§ Trecho

★ ★ ★ ★ ★

Roraima tornou-se um lugar de esperança por uma vida melhor para centenas de haitianos com idade entre 20 e 40 anos. Eles chegam ao Estado em número cada vez maior em busca de oportunidades no mercado de trabalho. Com dificuldade de comunicação por conta da língua, muitos deles sobrevivem no Brasil e sustentam suas famílias no país de origem desempenhando atividades no mercado informal, como por exemplo, a venda de picolés.
Tornou-se cena comum caminhar pelas ruas de Boa Vista e deparar-se com um vendedor de picolés ou de outros produtos com sotaque estrangeiro proveniente do francês. Isso é devido a um grande número de imigrantes haitianos que, fugindo das dificuldades enfrentadas em seu país, vêm para o extremo Norte do Brasil em busca de oportunidade. Eles estão dispostos a qualquer desafio e conseguem se manter e sustentar suas famílias no Haiti.

★ ★ ★ ★ ★

§ Objetivo 1
Reescale somente as linhas dos registros de dados que começam na linha que contém "The width and height of the screenshot is (546, 361)." e seguem até a linha que contém "pyautogui.click(x=635, y=21)", ambas incluídas, reproduzindo-as na íntegra com os pedidos. Multiplique por 0,75 cada número das respostas (as coordenadas) e arredonde para inteiro, com as metades para cima.
O trecho acima e as linhas a seguir são materiais independentes, sem relação entre si.

§ Registros de dados
★ ★ ★ ★ ★

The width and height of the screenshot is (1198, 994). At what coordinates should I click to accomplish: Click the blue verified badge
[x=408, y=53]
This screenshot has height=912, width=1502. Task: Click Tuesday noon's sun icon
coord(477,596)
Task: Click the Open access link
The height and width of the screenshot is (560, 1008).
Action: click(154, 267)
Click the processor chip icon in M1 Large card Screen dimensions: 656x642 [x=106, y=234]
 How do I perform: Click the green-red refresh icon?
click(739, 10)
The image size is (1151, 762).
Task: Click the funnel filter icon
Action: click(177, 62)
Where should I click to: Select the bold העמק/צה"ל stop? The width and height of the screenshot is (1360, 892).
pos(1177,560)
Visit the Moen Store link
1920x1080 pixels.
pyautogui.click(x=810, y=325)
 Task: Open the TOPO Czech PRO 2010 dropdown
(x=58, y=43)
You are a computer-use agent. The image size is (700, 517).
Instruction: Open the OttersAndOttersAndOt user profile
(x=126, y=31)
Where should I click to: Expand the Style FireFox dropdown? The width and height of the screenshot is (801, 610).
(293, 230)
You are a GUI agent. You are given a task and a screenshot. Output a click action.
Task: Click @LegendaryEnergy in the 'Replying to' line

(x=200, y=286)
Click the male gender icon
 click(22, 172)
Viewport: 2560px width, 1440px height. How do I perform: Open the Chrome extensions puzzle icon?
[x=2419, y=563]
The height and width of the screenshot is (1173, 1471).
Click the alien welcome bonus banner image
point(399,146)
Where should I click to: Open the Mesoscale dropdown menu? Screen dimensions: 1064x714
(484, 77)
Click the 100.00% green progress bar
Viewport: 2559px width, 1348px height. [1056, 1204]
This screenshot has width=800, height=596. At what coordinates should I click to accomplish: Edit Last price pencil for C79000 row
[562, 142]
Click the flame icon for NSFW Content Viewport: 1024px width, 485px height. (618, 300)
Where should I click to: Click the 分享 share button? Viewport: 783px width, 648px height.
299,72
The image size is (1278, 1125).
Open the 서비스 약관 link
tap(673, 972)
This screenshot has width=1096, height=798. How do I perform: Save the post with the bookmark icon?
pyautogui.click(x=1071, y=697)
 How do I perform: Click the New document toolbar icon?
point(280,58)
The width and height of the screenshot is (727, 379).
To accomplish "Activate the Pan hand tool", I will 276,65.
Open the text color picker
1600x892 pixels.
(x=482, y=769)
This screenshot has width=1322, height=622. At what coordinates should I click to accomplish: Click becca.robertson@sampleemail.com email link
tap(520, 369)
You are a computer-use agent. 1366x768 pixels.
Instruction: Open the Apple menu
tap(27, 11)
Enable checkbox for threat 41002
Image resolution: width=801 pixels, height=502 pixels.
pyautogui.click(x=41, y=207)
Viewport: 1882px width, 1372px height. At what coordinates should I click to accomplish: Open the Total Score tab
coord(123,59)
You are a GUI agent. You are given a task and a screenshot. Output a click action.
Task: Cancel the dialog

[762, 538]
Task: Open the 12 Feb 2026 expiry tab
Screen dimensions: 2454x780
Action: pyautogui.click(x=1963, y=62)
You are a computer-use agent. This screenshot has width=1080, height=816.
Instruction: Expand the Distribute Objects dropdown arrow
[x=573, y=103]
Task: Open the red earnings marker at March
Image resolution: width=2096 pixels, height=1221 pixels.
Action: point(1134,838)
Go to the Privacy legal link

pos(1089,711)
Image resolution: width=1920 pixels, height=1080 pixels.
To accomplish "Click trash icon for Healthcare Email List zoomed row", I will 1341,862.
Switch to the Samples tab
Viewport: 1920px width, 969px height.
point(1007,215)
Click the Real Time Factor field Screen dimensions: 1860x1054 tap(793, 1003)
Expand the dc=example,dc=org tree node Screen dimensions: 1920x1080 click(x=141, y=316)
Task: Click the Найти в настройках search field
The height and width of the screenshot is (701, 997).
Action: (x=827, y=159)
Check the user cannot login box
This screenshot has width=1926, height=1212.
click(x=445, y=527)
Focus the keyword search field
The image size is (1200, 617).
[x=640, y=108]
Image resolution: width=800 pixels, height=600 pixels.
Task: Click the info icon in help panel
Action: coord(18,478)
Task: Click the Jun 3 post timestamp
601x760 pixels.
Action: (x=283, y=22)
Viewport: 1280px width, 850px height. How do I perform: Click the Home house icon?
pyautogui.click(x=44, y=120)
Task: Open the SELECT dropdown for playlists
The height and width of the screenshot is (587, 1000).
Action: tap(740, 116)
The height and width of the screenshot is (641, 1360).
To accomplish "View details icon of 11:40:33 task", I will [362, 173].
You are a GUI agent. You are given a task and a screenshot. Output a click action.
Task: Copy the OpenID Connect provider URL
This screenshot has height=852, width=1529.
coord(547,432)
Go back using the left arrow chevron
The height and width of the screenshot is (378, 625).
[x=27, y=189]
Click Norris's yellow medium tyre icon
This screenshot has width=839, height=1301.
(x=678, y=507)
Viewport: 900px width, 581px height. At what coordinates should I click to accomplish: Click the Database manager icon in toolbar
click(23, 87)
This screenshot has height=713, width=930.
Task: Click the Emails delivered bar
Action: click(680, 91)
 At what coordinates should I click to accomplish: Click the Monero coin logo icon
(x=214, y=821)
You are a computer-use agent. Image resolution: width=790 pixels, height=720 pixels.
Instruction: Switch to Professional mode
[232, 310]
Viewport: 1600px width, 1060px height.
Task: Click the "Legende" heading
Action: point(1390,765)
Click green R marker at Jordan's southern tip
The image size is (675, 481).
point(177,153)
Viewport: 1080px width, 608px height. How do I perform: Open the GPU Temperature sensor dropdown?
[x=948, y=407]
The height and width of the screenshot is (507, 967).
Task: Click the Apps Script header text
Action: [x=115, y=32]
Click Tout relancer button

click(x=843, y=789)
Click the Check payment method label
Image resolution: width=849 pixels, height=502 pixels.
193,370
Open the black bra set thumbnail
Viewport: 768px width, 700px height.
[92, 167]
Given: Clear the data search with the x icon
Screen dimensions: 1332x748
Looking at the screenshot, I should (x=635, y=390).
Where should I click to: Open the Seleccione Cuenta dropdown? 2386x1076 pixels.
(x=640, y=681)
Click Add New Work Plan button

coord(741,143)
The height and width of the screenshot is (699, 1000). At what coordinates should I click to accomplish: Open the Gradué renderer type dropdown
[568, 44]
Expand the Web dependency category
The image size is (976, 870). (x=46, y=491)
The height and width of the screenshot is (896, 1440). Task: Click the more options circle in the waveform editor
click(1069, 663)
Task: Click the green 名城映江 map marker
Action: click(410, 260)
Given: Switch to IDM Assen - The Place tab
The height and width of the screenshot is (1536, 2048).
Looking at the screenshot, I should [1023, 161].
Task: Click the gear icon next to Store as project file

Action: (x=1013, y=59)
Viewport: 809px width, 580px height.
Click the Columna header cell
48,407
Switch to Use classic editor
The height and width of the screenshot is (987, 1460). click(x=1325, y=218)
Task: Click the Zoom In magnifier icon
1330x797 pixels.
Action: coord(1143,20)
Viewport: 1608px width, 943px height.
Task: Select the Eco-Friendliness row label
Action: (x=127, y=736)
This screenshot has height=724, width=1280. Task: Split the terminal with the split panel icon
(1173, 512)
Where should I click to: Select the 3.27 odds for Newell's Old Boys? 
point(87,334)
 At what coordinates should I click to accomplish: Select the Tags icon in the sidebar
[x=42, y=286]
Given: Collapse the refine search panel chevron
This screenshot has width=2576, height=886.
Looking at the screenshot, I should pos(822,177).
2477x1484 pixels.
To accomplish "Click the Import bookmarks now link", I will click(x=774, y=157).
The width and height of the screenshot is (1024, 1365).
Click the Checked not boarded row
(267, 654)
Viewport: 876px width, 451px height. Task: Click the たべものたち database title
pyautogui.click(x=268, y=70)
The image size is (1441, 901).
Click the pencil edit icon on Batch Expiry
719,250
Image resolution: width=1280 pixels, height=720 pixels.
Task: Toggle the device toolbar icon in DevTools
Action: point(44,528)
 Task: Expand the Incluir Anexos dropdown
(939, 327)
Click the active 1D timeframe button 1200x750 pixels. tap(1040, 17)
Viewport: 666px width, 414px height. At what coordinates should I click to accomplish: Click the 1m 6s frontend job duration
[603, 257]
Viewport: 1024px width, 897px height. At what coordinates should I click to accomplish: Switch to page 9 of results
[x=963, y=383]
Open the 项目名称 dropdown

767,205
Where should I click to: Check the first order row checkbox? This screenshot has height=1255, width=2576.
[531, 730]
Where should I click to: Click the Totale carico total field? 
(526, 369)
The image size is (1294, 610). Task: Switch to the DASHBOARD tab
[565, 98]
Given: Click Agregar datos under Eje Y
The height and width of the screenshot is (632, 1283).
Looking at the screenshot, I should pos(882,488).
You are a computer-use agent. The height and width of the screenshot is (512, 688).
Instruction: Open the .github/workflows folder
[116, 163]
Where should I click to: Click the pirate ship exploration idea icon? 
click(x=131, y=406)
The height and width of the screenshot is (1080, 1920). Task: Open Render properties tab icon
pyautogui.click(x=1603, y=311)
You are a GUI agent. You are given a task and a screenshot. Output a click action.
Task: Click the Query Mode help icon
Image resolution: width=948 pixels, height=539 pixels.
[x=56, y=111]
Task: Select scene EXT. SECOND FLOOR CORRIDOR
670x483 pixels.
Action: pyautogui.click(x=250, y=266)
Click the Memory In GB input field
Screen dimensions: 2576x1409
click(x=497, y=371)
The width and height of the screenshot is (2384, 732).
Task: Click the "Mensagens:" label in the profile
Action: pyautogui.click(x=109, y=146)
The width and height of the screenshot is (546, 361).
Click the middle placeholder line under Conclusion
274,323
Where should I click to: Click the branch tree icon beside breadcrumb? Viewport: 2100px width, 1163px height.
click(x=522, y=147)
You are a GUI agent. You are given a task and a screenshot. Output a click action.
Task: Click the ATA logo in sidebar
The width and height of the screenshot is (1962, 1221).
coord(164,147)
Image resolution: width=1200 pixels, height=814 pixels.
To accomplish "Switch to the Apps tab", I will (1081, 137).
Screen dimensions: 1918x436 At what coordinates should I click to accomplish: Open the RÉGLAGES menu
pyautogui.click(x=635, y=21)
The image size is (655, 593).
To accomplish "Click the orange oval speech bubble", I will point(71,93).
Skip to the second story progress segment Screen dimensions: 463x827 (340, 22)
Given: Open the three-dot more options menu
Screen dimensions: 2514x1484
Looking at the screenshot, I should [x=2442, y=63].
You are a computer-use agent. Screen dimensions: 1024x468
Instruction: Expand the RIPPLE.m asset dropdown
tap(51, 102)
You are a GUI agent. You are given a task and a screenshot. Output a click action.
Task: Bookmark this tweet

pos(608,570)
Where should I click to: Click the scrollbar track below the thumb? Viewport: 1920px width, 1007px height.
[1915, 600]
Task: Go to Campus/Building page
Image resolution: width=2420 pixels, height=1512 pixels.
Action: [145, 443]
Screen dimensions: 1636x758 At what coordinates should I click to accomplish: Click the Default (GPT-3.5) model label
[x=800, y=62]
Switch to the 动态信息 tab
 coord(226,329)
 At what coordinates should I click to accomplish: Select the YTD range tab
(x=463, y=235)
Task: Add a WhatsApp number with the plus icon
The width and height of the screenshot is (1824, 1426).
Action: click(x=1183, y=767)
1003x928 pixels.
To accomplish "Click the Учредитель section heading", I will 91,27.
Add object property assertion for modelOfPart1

★ ★ ★ ★ ★

§ Objetivo 2
Cite sem alterações a parte do trecho sobre os imigrantes haitianos em Roraima que começa em "Roraima tornou-se um" e segue até "famílias no Haiti.".

§ Resposta resolvida 1
The width and height of the screenshot is (546, 361).
Click the middle placeholder line under Conclusion
206,242
Where should I click to: Click the branch tree icon beside breadcrumb? Viewport: 2100px width, 1163px height.
click(x=392, y=110)
You are a GUI agent. You are given a task and a screenshot. Output a click action.
Task: Click the ATA logo in sidebar
The width and height of the screenshot is (1962, 1221).
coord(123,110)
Image resolution: width=1200 pixels, height=814 pixels.
To accomplish "Switch to the Apps tab", I will (811, 103).
Screen dimensions: 1918x436 At what coordinates should I click to accomplish: Open the RÉGLAGES menu
pyautogui.click(x=476, y=16)

§ Resposta resolvida 2
Roraima tornou-se um lugar de esperança por uma vida melhor para centenas de haitianos com idade entre 20 e 40 anos. Eles chegam ao Estado em número cada vez maior em busca de oportunidades no mercado de trabalho. Com dificuldade de comunicação por conta da língua, muitos deles sobrevivem no Brasil e sustentam suas famílias no país de origem desempenhando atividades no mercado informal, como por exemplo, a venda de picolés.
Tornou-se cena comum caminhar pelas ruas de Boa Vista e deparar-se com um vendedor de picolés ou de outros produtos com sotaque estrangeiro proveniente do francês. Isso é devido a um grande número de imigrantes haitianos que, fugindo das dificuldades enfrentadas em seu país, vêm para o extremo Norte do Brasil em busca de oportunidade. Eles estão dispostos a qualquer desafio e conseguem se manter e sustentar suas famílias no Haiti.